Die Gärtner & Gärten Filmreihe beim Frankensteiner Filmfestival

Die Video-Essay-Reihe „Die Gärtner und ihre Gärten“ ist der diesjährige Gewinner des Frankensteiner Filmfestivals, einer Kooperation der Klosterpresse Frankfurt, der Eulengasse Frankfurt und des Filmforums Höchst. Am 2. November 2013 um 18 Uhr findet die Vorstellung des Projekts in der Klosterpresse statt.
Die Filmemacherinnen laden dazu herzlich ein!

Unser Statement
Dokumentaraufnahmen haben einen breiten Ansatzhorizont: von neugierig-kontrollierenden Frames im Supermarkt, bis zur bunt gefärbten Selbstdarstellungen in sozialen Netzwerken. Die Filmreihe „Die Gärtner und ihre Gärten“ hätte ein Überwachungsprodukt sein können, doch sie beabsichtigte keine geheime Beobachtung. Stattdessen stellte sie sich vor dem Beobachteten und forderte: „Rede mit mir“. Gewiss hat die Reihe etwas von einer Selbstdarstellung. Dabei verband sich der Wunsch der Demonstration mit einem Laden-Bewusstsein: Durch die begleitende Beobachtung und durch das Im-Film-Reden sollten die Teilnehmer des urbanen Gärtnern-Projekts sich besser verstehen, die Spielregeln des eigenen neuen Ladens in der ausgedehnten Perspektive des Films sehen können.

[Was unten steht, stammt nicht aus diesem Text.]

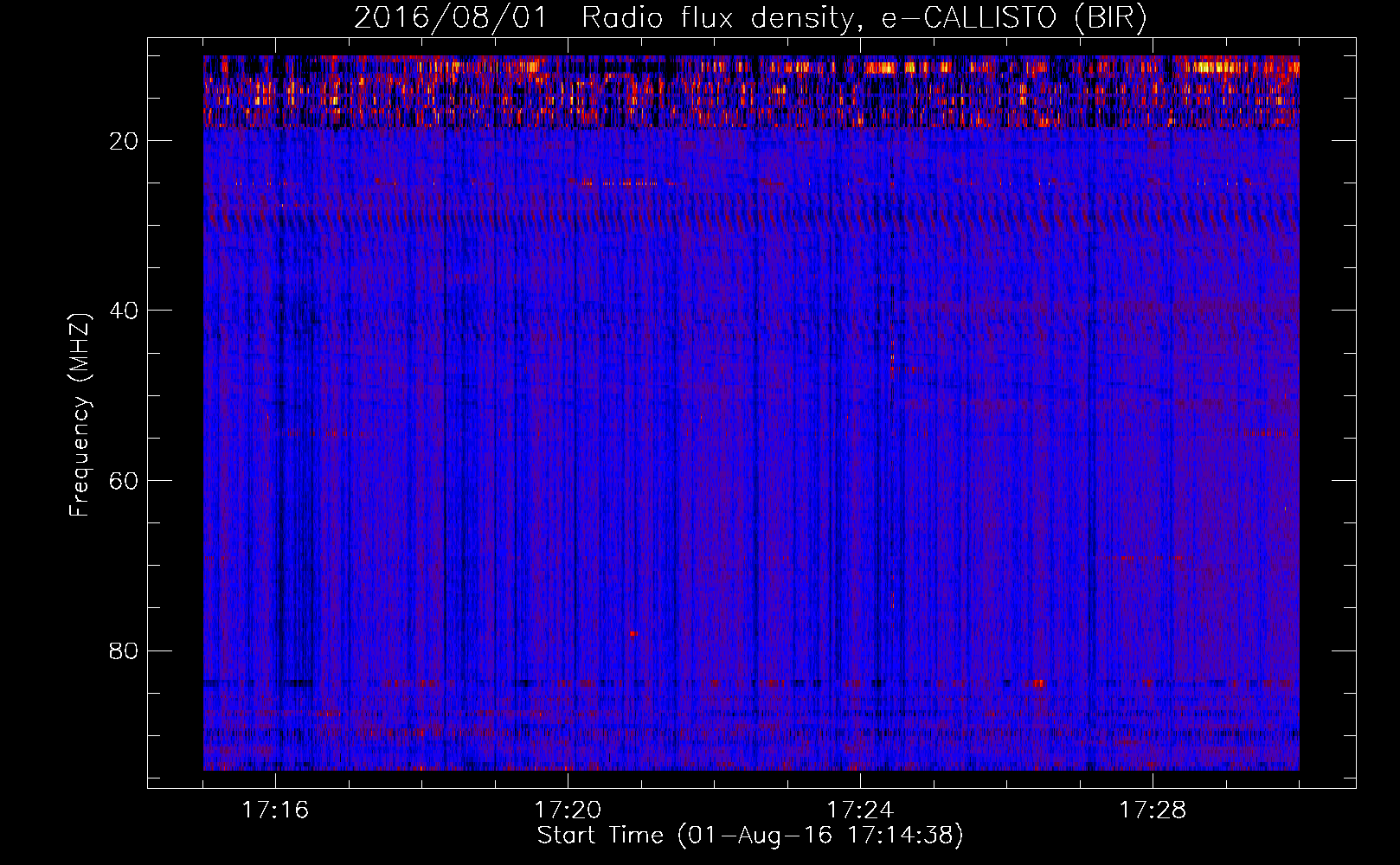Viewport: 1400px width, 865px height.
Task: Click the red spot on the 84 MHz band
Action: [x=1037, y=683]

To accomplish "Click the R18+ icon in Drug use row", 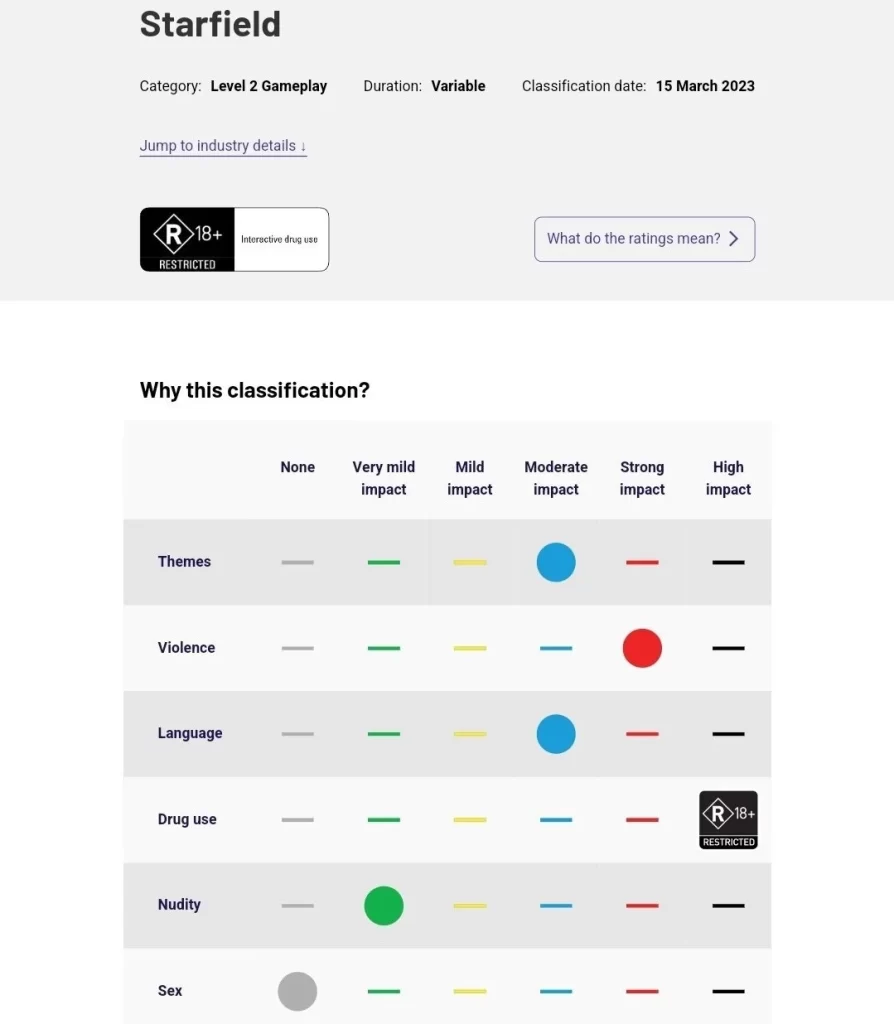I will (x=728, y=820).

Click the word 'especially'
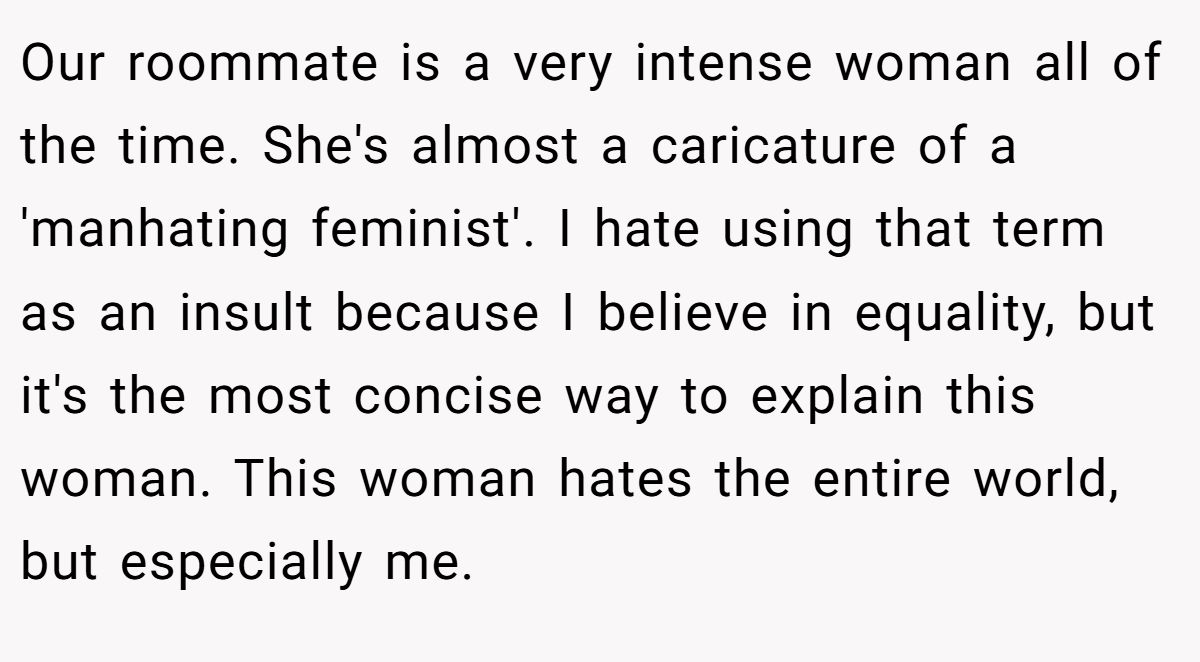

Die Urban Gardening Bewegung explodierte in diesem Jahr in Frankfurt. Die Kritik sieht sie als eine Modewelle, die den Bio-Produkte-Konsum zu einem verspielten urbanen Lifestyle stilisiert. Verwickelt die Kamera einen gärtnernden „Konsumenten“ ins Gespräch, entstehen daraus Porträts der urbanen Gärtner und der von ihnen gezogenen Pflanzen. Bei dieser sprechenden Verfilmung wird ein Verhältnis zwischen dem Menschen und seinen Pflanzen sichtbar, das viel reicher ist als das Konsumieren der einen durch den anderen.

Die Filme selbst wurden bewusst konsumierbar gemacht: durch die Kunst-Angriffe wie Musik, durch die Montage, die die Spannung steigert, durch die erzählenden Essays. Denn Konsum ist nicht nur Verbrauch, sondern auch Kommunikation. Und diese sorgt letztendlich dafür, dass das städtische Klima prickelnd bleibt.

Wie das Wohnzimmer Ginnheim sich dem gemeinschaftlichen Gärtnern öffnete

Das Private gehört – nach den Berichten aus dem Medienwald – zu den aussterbenden Arten, die es zu schützen gilt. Aus den engen Sträßchen von Ginnheim gesehen ist das Private dagegen ein großes Wohnzimmer, dessen Raum verriegelt ist. Kein Wunder, dass ihre Bewohner, von der eigenen Privatheit verengt, nach einer Öffnung suchen. Zum Beispiel, indem sie gemeinschaftlich gärtnern.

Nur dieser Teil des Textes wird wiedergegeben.